Case Summary (G.R. No. 11937)
Key Dates and Applicable Law
Relevant dates and instruments relied upon in the decision: plaintiff’s publication 1889; plaintiff’s governmental permission November 24, 1889; Law of January 10, 1879 on Intellectual Property (articles 2, 7, 36 and others) and its implementing rules (royal decrees); Royal Decree of May 5, 1887 extending rules to the Philippines; Treaty of Paris (December 10, 1898) article 13; Civil Code article 428. Authoritative doctrinal sources cited in the decision: Danvila y Collado and Manresa on intellectual property.
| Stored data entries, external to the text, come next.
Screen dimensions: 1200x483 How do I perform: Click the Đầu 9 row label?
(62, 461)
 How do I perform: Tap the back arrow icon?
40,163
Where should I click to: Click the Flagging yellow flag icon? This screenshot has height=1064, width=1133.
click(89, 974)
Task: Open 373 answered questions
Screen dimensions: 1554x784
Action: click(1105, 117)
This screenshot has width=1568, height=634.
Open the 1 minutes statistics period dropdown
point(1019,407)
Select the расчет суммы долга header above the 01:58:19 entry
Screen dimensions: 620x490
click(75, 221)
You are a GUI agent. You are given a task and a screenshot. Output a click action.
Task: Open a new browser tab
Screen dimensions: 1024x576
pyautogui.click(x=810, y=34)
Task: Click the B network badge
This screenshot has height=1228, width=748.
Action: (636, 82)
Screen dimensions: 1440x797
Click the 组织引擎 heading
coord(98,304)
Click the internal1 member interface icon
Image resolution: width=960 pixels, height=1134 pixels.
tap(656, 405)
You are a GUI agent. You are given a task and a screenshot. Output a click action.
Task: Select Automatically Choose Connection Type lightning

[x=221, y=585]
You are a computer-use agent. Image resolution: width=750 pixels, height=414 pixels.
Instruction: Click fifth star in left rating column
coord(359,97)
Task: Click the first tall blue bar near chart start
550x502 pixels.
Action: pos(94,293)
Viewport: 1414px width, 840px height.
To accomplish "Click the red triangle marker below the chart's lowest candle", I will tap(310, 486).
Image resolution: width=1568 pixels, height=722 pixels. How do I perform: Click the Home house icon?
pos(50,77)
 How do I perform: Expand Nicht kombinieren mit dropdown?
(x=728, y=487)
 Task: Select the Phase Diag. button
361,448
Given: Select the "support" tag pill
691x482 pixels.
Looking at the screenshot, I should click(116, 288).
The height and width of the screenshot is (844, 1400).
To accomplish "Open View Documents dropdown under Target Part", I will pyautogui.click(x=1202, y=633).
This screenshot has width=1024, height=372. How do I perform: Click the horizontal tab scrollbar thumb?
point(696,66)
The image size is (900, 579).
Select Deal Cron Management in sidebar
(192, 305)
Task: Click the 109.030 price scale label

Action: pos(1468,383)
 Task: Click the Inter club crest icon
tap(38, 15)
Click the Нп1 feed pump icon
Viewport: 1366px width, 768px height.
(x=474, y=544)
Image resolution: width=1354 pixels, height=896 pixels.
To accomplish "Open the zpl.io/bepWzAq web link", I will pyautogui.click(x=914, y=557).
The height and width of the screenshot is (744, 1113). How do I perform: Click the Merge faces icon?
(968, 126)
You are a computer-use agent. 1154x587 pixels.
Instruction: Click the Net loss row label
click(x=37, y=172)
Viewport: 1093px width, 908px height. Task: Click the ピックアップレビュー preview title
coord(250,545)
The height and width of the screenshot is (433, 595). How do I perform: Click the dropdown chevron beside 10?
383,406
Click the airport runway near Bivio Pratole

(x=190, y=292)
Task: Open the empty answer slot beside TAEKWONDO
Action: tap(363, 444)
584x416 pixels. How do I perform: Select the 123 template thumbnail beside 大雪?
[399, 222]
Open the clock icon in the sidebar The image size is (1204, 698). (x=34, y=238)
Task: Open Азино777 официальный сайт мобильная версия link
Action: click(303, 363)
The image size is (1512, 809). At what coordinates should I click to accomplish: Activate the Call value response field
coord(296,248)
Facts Alleged by Plaintiff and Relief Sought
Plaintiff alleged that he was the registered owner and author of the Diccionario Hispano-Tagalog, that the defendant reproduced and improperly copied the greater part of that work in his Diccionariong Kastila-Tagalog without consent, in violation of article 7 of the 1879 Intellectual Property Law, and that this reproduction caused irreparable injury and damages of $10,000. Plaintiff sought an order requiring withdrawal from sale of all stock of defendant’s work and payment of $10,000.
Procedural Posture and Trial Court Ruling
The defendant denied the allegations. After trial and presentation of evidence by both parties, the trial court absolved the defendant from the complaint without special pronouncement as to costs. The plaintiff’s motion for a new trial was overruled, and the plaintiff appealed upon a bill of exceptions.
Trial Court’s Rationale as Identified on Appeal
The trial court concluded, after selecting and comparing certain words at random, that the defendant’s dictionary was not an improper copy of the plaintiff’s work. The court expressed the view that dictionaries are collaborative or cumulative enterprises—analogized to a common pasture—such that taking from existing works to compile a new dictionary was a permissible exercise of right. On that basis the trial court held the plaintiff had no enforceable remedy.
Appellant’s Legal Argument on Appeal
The appellant contended that article 7 of the 1879 Law prohibits reproduction of another’s work without the owner’s consent even where reproduction consists merely of annotation, addition, or improvement; therefore the trial court erred in requiring proof of an “improper copy” as a prerequisite to finding a violation. The appellant relied on the text of article 7 and submitted detailed evidence of alleged copying.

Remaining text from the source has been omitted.